(Beginning of Supplied material)

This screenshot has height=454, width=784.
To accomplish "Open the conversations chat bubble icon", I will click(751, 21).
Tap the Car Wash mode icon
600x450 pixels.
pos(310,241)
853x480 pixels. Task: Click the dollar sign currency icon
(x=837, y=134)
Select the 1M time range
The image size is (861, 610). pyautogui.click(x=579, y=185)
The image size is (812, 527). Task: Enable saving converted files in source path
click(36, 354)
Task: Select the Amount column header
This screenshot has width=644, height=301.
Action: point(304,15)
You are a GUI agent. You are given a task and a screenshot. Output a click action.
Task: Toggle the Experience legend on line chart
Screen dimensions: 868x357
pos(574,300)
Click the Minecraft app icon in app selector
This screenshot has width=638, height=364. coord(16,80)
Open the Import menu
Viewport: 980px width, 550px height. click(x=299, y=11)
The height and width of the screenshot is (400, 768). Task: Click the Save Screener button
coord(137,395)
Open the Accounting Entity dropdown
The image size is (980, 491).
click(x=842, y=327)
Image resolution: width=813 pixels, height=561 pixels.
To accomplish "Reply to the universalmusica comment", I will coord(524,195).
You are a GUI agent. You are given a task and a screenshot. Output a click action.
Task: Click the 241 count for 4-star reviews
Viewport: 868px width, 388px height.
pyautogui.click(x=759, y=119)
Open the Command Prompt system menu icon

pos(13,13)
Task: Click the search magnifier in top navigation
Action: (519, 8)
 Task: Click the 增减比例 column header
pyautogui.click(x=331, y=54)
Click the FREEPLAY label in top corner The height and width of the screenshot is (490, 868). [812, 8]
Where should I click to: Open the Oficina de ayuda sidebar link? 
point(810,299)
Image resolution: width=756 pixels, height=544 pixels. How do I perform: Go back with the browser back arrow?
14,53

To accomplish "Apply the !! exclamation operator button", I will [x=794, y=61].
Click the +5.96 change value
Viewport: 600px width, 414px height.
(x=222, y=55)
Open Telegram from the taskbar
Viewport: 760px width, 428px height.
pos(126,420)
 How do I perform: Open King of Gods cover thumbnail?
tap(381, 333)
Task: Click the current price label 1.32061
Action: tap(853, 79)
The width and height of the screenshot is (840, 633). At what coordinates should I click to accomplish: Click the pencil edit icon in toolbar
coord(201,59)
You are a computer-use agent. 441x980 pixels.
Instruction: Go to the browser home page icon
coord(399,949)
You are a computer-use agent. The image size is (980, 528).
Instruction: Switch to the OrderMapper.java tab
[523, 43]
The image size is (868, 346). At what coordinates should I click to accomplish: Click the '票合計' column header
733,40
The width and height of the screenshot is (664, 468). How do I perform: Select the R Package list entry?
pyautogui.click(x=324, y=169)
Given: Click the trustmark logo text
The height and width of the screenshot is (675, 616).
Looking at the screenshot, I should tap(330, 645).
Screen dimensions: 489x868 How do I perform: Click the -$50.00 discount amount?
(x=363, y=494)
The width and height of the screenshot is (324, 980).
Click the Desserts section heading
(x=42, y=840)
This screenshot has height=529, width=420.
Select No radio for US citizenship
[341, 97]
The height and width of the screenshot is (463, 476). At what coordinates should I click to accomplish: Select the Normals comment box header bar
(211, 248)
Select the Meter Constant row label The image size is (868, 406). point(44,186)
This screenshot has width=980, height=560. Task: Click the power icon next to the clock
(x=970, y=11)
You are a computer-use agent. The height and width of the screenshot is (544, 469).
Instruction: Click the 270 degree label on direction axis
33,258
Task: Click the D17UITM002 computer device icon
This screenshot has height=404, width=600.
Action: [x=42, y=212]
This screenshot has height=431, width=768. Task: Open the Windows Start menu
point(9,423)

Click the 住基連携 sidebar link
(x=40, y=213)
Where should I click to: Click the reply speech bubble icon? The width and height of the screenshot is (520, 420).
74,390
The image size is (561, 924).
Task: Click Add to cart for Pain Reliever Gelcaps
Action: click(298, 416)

(End of Supplied material)

Task directions: Please transcribe word for word the lines from the line with "Instruction: Click the" to the end of the material, both ends included.

Answer to this task:
Instruction: Click the 270 degree label on direction axis
33,258
Task: Click the D17UITM002 computer device icon
This screenshot has height=404, width=600.
Action: [x=42, y=212]
This screenshot has height=431, width=768. Task: Open the Windows Start menu
point(9,423)

Click the 住基連携 sidebar link
(x=40, y=213)
Where should I click to: Click the reply speech bubble icon? The width and height of the screenshot is (520, 420).
74,390
The image size is (561, 924).
Task: Click Add to cart for Pain Reliever Gelcaps
Action: click(298, 416)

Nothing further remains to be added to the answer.